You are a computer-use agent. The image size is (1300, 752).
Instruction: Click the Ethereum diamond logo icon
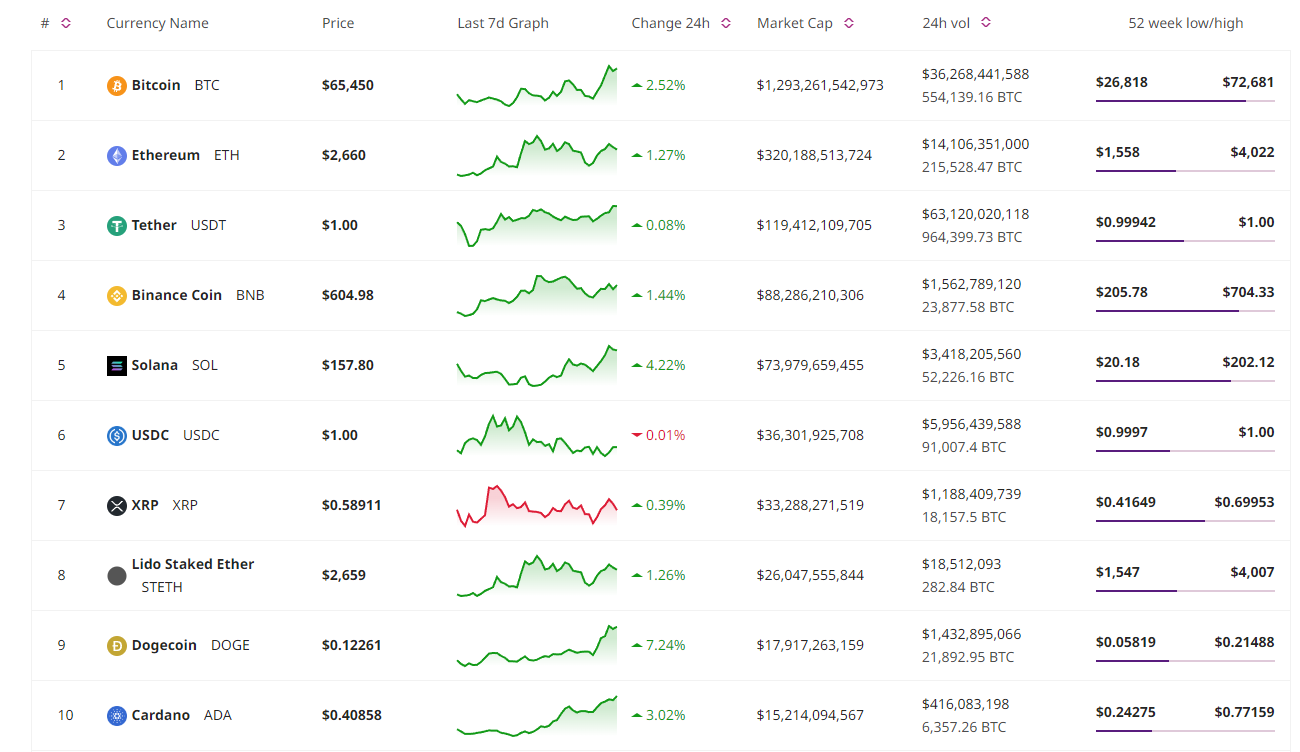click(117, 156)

___

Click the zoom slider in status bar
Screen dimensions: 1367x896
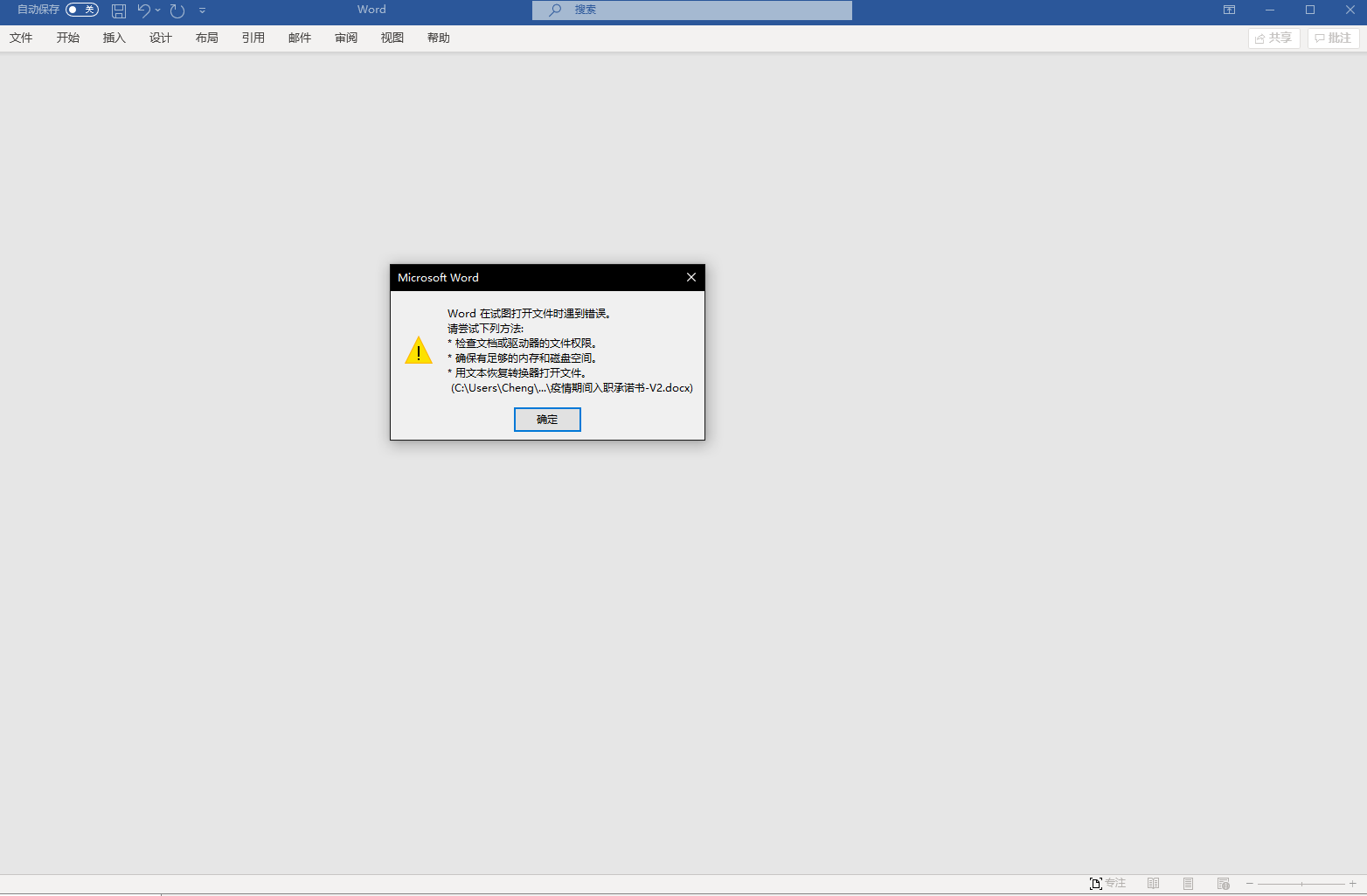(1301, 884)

___

Present the data starting at the line that contains "Click the zoom slider in status bar" and ending at the line that contains "(1301, 884)" as a numbered list, omitting any blank lines. Leave the pictures out of the list.

1. Click the zoom slider in status bar
2. Screen dimensions: 1367x896
3. (1301, 884)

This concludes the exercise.